§ Reading text:
Now the Public Has a Clearer Picture of How the Federal Government Only Serves Itself
No new opinions issued by the U.S. Supreme Court this morning, but there should be several in the next two weeks. However, was anyone even remotely capable of turning away from the over-hyped Congressional testimony this past week of the former "Top Law Enforcement Officer of the United States?" Turns out that he was just another "CI," who leaked information (or made stuff up) in hopes of improving his circumstances (or reducing his sentence).
Although the media circus was allegedly about the President and his administration, it was the disingenuous nature of the American justice system that was actually publicly "unmasked." Add this development to the general public's growing unease with the narrative that "we're from the government, and we're here to help you."
Make no mistake, the DOJ and BOP are an integral part of the "Deep State." If you believe in the maxim, "the enemy of my enemy is my friend," the current administration's disruptive attack on the federal bureaucracy is cause for guarded optimism. It will be interesting to see where this goes.
The other consequence of this turmoil in Washington is the new-found assertiveness of the federal judiciary, who have been looking for ways to assert their independence of the DOJ and the executive branch. In this new atmosphere, there is hope that the Chevron case, which granted broad judicial deference to federal agency (i.e., BOP) rulemaking powers, will finally be revisited. This would be huge, as lawsuits on matters such as substandard medical care and compassionate release would not face the current high threshold for success.

§ Your instructions:
Please copy out, word for word, the part of the commentary on the federal government that opens with the words containing "Make no mistake, the" and closes with "threshold for success.".

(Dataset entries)
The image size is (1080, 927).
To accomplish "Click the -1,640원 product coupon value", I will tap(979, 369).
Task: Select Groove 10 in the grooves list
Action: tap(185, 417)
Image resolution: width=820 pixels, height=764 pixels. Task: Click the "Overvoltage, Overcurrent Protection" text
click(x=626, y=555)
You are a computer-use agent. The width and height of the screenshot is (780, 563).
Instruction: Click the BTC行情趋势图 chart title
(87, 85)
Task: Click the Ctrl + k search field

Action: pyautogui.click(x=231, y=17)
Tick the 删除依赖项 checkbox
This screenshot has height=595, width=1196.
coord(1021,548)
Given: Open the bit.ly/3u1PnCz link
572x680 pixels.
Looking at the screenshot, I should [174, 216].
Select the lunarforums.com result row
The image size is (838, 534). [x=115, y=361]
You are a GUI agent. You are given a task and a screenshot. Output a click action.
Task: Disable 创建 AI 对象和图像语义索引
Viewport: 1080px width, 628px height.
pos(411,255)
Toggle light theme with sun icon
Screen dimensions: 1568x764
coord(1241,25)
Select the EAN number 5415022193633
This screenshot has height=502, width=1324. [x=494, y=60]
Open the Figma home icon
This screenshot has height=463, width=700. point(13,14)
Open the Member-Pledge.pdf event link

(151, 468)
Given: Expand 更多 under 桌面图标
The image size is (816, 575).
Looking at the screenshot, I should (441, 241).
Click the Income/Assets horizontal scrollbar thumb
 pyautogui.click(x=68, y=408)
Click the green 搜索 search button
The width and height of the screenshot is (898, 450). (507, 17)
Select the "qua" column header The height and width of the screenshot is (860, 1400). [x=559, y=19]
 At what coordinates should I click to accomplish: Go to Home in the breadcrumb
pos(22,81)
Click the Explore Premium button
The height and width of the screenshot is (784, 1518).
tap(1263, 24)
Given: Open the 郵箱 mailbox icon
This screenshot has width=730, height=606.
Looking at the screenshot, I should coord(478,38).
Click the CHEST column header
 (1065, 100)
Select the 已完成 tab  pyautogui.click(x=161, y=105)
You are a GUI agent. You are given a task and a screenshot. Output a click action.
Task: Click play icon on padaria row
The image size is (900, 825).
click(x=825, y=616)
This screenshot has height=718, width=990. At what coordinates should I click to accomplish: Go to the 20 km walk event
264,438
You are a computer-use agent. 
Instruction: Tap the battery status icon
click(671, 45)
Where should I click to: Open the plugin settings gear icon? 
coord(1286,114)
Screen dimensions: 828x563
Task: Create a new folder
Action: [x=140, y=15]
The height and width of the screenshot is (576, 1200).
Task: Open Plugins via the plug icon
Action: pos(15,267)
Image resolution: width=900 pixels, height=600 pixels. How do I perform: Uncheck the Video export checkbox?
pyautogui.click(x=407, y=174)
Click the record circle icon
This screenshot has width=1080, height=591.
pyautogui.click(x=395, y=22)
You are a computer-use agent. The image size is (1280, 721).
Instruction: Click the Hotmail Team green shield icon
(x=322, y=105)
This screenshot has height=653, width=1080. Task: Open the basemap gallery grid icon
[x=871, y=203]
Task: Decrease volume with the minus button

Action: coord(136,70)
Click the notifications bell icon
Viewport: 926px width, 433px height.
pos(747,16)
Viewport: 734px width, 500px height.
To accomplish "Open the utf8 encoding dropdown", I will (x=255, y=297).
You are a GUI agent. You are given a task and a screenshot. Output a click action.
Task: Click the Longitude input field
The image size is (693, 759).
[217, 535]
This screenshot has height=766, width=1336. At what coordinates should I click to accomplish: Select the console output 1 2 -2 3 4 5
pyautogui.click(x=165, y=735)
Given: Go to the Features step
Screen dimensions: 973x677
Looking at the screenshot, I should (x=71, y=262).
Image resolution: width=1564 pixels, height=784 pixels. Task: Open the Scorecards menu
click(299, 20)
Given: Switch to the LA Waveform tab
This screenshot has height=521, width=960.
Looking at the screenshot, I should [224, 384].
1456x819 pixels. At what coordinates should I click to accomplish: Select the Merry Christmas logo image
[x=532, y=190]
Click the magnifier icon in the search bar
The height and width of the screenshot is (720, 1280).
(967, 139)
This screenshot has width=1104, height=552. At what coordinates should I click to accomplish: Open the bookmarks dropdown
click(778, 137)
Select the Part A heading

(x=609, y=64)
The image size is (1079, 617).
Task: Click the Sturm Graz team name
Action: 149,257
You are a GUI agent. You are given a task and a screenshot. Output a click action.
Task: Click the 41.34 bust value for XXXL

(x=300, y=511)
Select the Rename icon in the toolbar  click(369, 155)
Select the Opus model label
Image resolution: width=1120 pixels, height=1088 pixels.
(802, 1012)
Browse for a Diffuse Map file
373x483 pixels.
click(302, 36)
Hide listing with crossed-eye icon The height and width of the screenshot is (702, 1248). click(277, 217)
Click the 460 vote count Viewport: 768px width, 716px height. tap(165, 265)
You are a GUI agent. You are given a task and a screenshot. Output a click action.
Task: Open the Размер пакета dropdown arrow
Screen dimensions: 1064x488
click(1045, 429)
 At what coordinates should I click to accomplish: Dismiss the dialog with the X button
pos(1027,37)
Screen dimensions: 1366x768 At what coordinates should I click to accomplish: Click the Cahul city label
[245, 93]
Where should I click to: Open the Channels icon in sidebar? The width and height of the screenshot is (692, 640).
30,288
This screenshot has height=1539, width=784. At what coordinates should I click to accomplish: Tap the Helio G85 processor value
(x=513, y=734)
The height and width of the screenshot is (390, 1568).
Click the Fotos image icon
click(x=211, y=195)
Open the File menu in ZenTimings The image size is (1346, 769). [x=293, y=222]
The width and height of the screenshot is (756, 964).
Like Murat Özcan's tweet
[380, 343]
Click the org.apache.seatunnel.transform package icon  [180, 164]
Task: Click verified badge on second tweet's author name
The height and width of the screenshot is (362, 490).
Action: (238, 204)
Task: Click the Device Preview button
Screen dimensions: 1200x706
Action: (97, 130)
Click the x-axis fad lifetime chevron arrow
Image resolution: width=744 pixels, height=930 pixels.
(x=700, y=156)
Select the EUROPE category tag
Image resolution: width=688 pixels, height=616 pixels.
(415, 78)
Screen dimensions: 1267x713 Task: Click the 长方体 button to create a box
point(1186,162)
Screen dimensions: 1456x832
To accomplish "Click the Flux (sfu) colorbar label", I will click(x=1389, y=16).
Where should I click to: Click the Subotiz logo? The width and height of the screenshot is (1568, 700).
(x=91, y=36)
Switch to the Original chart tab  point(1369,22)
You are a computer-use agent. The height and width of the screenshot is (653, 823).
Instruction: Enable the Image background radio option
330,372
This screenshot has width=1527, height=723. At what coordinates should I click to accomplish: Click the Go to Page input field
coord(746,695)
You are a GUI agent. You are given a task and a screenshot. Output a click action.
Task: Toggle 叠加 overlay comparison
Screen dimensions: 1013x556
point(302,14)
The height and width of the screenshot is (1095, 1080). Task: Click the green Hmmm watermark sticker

§ Response:
Make no mistake, the DOJ and BOP are an integral part of the "Deep State." If you believe in the maxim, "the enemy of my enemy is my friend," the current administration's disruptive attack on the federal bureaucracy is cause for guarded optimism. It will be interesting to see where this goes.
The other consequence of this turmoil in Washington is the new-found assertiveness of the federal judiciary, who have been looking for ways to assert their independence of the DOJ and the executive branch. In this new atmosphere, there is hope that the Chevron case, which granted broad judicial deference to federal agency (i.e., BOP) rulemaking powers, will finally be revisited. This would be huge, as lawsuits on matters such as substandard medical care and compassionate release would not face the current high threshold for success.